Foresturbia
HOVINBYEN, A LANDSCAPED CITY
Dare to imagine
Imagining a territory is the first and most powerful move to transform it. This imagination is powered by, is grounded on a specific attention towards the territory itself, it takes its strength from it. A fresh reading, a careful description, a precise proposal are equally important moves, that all together will form a shared, clear and powerful vision for the future of Hovinbyen.
Change through modification
Hovinbyen needs no revolutions, but coordinated modifications. To host 27.000 new flats and 2,5 million sqm of commercial space, as foreseen by Oslo 2030, Hovinbyen should not be turned into a tabula rasa: this complex area, that shows rapid patterns of change in land-occupation, deserves effective interventions that will take into account both regional and local dynamics, while preserving the qualities that turn its diversity into an asset. Modification, in opposition to erasure, is also a form of care, of belonging, of recognition of the specific topography, climate, and history of Hovinbyen.
Multiple souls
Bjerke, Sinsen, Loren, Lille Tøyen, Ensjø, Helsfyr, Etterstad, Bryn, Breivoll, Haraldrud, Vollebekk, Risløkka, Refstad, Økern, Hasle, Ulven, Teisen, Valle Hovin: the area of Hovinbyen is made of a multiplicity of neighborhoods, with different degrees of development, different histories and challenges to face. Its location, at the same time close to the historic center and gate towards two airports and main infrastructures, makes it desirable for a variety of potentially clashing programs, as housing, shopping centres, logistics, large transportation hubs. This condition sets the regeneration of Hovinbyen as a fascinating yet complex goal, that deserves careful consideration at the different territorial scales and administrative levels.

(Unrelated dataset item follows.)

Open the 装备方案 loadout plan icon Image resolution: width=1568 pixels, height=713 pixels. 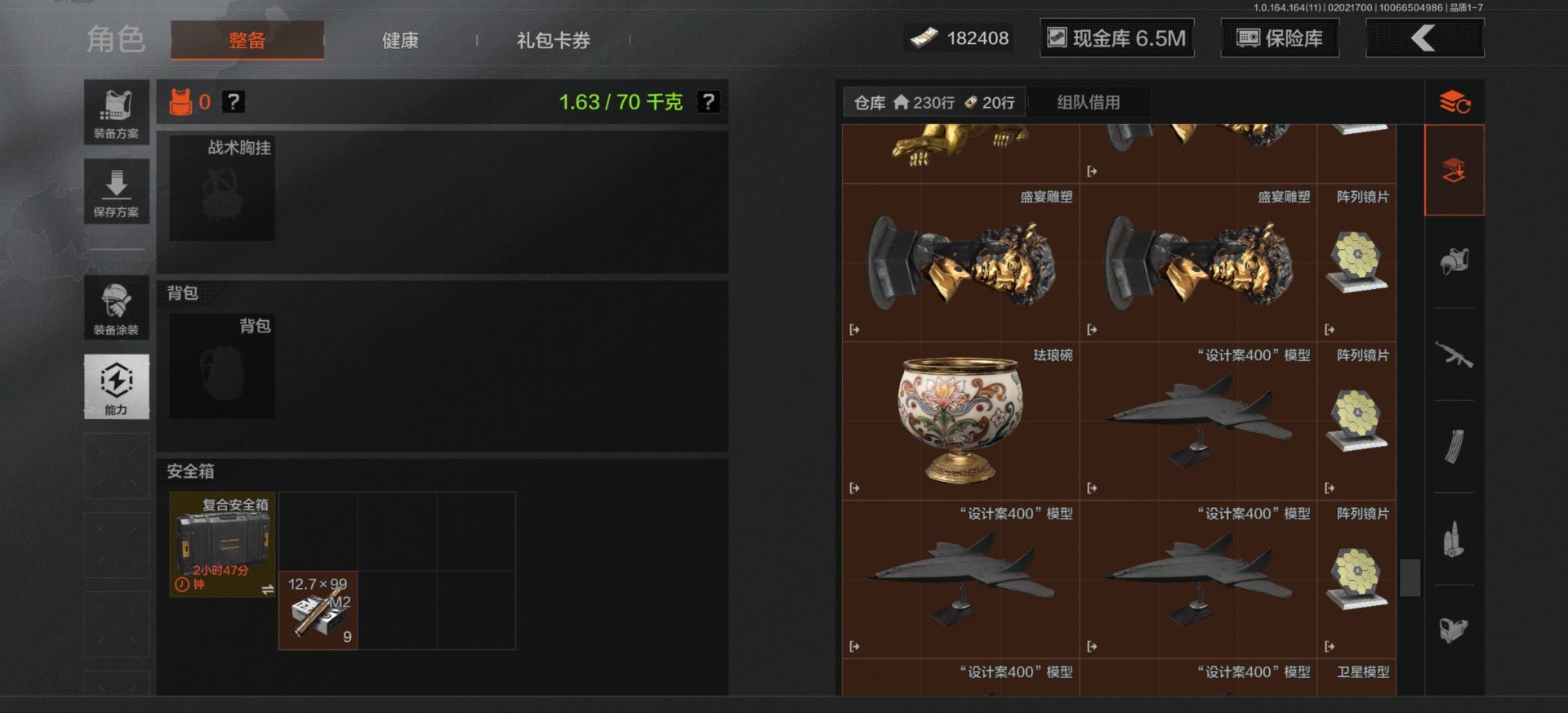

A Manual for a landscaped city
While the design proposal is focused deliberately on the ground, and especially on the realization of a new linear park on the surface today occupied by the Ring 3 in Hovinbyen, a more comprehensive design strategy has not been discarded. The publication “Hovinbyen | Manual for a landscaped city” is in fact intended as a tool complementary to the design represented on the boards, both from the visual and conceptual point of view. The Manual has a stronger written dimension, addressing many aspects that contribute to regenerate and build a sustainable living environment at the different scales, from the territorial to the domestic one. While a choice has been made to not to design built masses in form of buildings in the design proposal, this does not mean that the built infrastructure has been forgotten or considered less important. The Manual contains in fact a wide array of technological solutions that should be taken into account by all the decision makers, designers and citizens that will face the improvement of the city, of Hovinbyen first, but also considering the larger metropolitan context of Oslo. The Manual could become a kind of precious support, a tool for encourage and spread a collective shared knowledge about sustainable living.
A project of the ground
The design proposal for Hovinbyen should focus on the ground: while buildings and programs are interested by rapidly changing conditions and plans for smaller or larger transformations, that can not always be easily controlled or foreseen, given also the multiplicity of actors involved, ground represents a factor of positive inertia, an anchor in times of dynamic development. This is in fact the space, the surface shared by people and vehicles, buildings and infrastructures, that cannot be considered just in terms of rules and standards, but should aspire to become the representation, the embodiment of inclusive social policies, wise lifestyles and “home” to sustainable buildings and leisure facilities.
A tolerant ground
Today the ground of Hovinbyen hosts an incredible variety of existing or planned elements: housing blocks, industrial warehouses, townhouses, logistics hubs, shopping malls, the new Vålerenga stadium, a new ice skating facility, the futuristic Økern center, just to mention some. The area is then crossed by crucial roads and railway lines, by strategic facilities as the Brobekk incinerator that generate considerably heavy traffic, and will be further innervated by new bus lines, by a subway Økern – Breivoll station in Haraldrud/Ulven, by a train station in Breivoll. This uncontrolled growth, while favoring diversity, generated in turn a widely fragmented mobility network, especially at the level of local roads, bike lanes and pedestrian routes.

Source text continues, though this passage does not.